Alors que la Commission européenne présentera le 2 mai prochain ses propositions pour le budget pour 2021-2027, Farm Europe a estimé dans un rapport la perte sèche du Brexit sur l’agriculture européenne.

5 % du budget de la Pac en moins

Dans un communiqué du 25 avril, il estime « le coût réel net du départ britannique de l’UE à 2,7 milliards d’euros par an en euro constant – soit 5 % du budget de la Pac, et 6,5 % si l’intégralité de cette baisse était affectée au premier pilier (aides directes) ». Le think-tank considère que la sortie du Royaume-Uni aura un impact non négligeable sur le revenu agricole moyen européen : –3,6 %.

Premiers touchés : grandes cultures, viande et lait

Pour autant, tous les secteurs de production ne sont pas tous logés à la même enseigne. Les grandes cultures, la viande et le lait risquent d’être particulièrement touchés. Pour Farm Europe, des baisses beaucoup plus conséquentes des revenus pourront être concentrées sur ces productions.
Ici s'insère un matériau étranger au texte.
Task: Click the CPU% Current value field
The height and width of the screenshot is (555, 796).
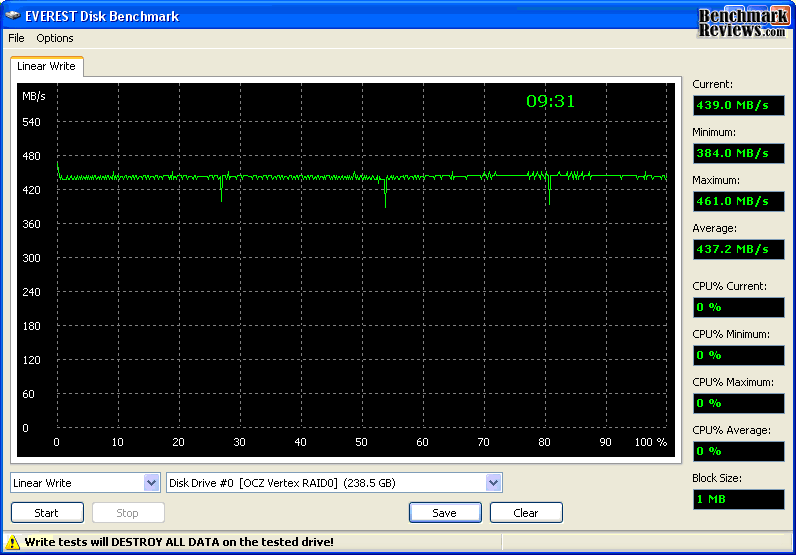Action: click(x=738, y=307)
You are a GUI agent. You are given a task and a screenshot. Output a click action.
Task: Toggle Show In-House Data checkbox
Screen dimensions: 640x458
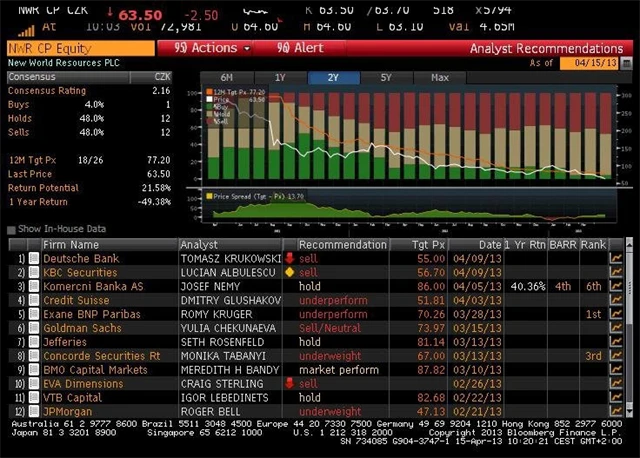pos(12,229)
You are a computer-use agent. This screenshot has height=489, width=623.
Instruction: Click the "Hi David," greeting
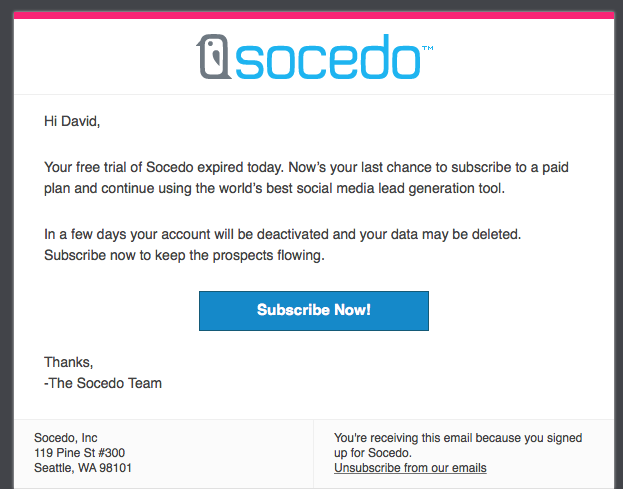pyautogui.click(x=73, y=122)
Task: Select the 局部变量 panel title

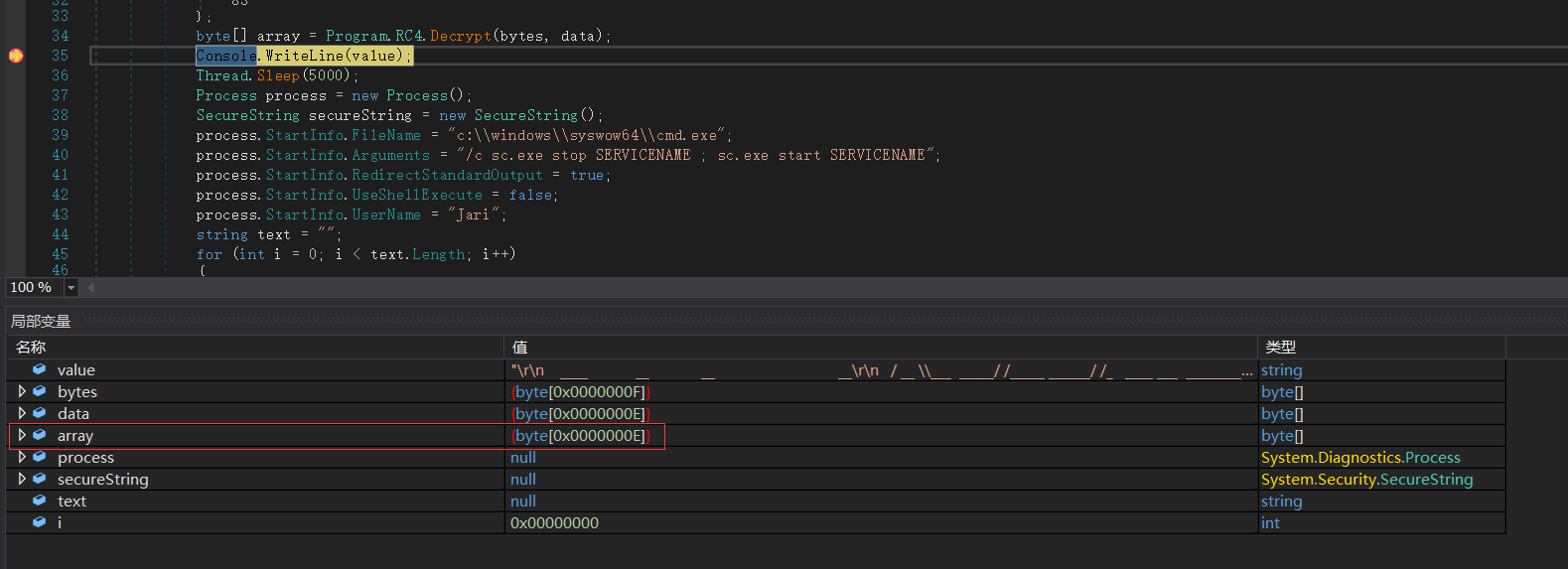Action: point(41,322)
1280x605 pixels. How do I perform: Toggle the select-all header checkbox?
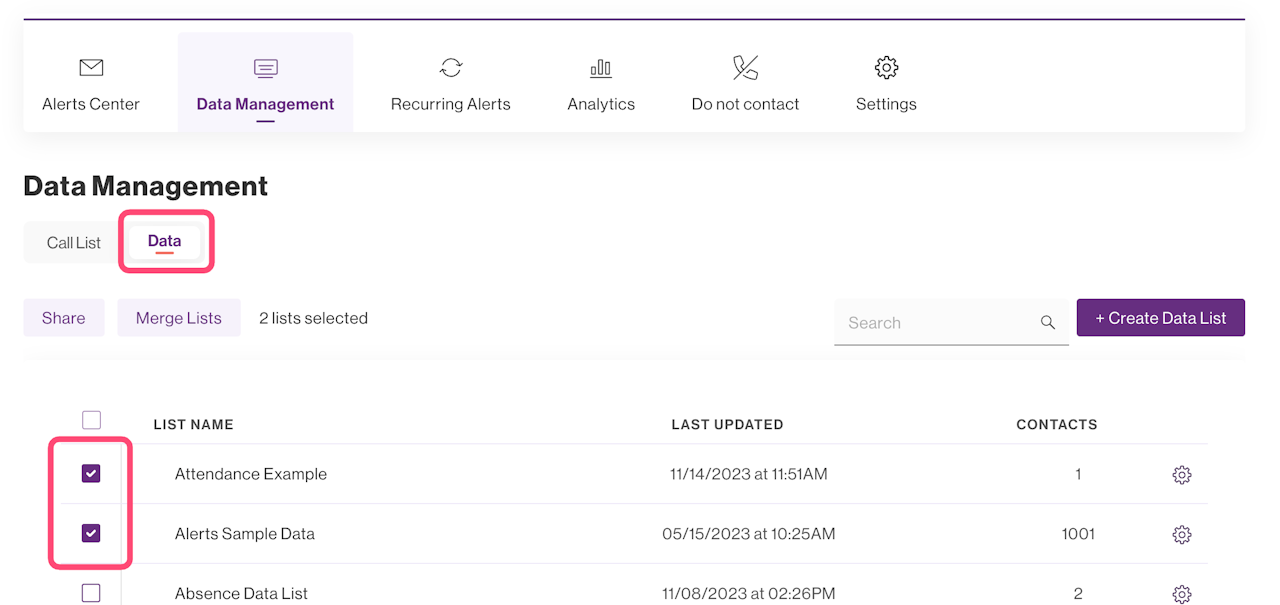[x=91, y=420]
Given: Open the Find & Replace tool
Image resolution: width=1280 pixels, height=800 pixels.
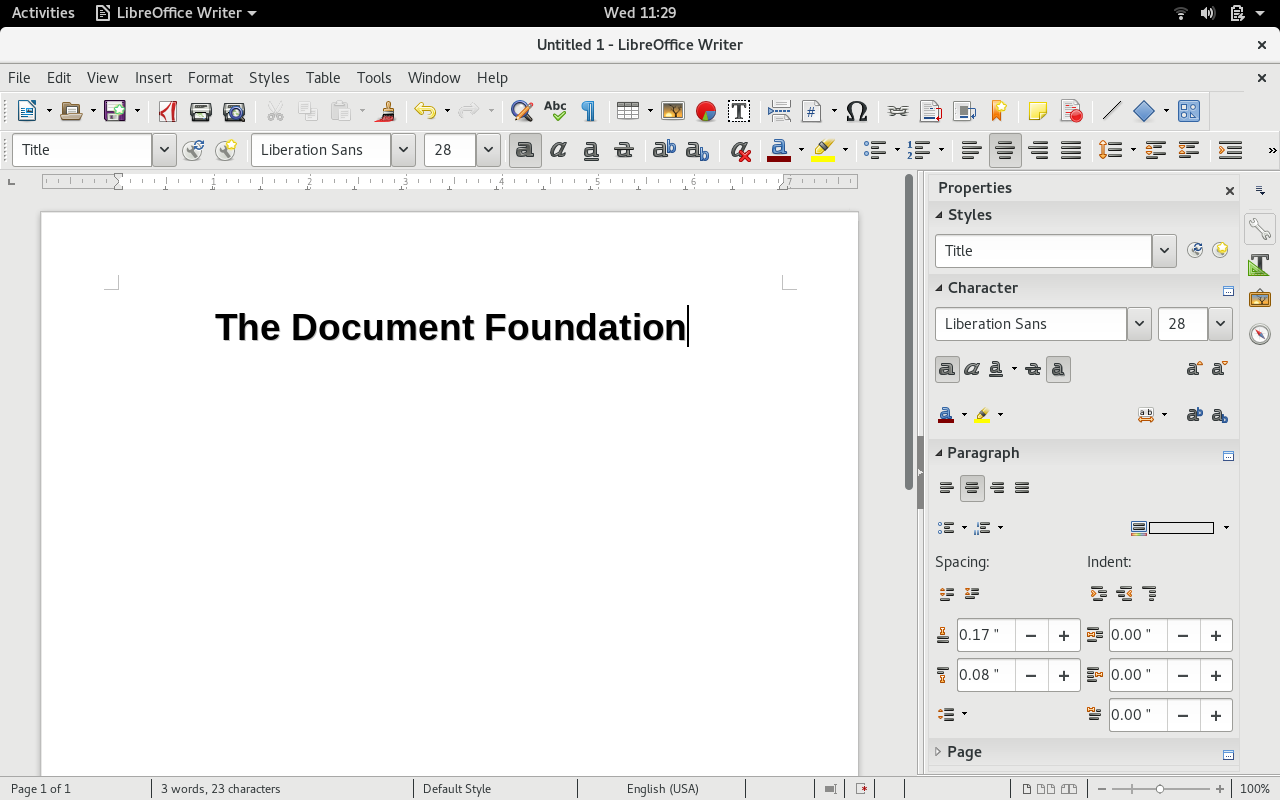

Corrélativement, le nombre d’actifs agricoles pourra également en pâtir : « Ces secteurs déjà fragilisés aujourd’hui ne sauraient être en mesure d’absorber de telles baisses sans impact majeur en termes d’emplois. »

Faire mieux avec moins

Pour limiter les dégâts, Farm Europe précise que « le défi de la prochaine réforme de la Pac sera à la fois de sécuriser son budget et d’accroître l’efficacité de chaque euro investi dans les agricultures européennes ». Cette rationalité devra également être « combinée avec l’efficience environnementale ». Pour y arriver, Farm Europe prévient que « les usines à gaz technocratiques » et « les projets allant contre l’esprit et le marché unique européen » devront être écartés du débat.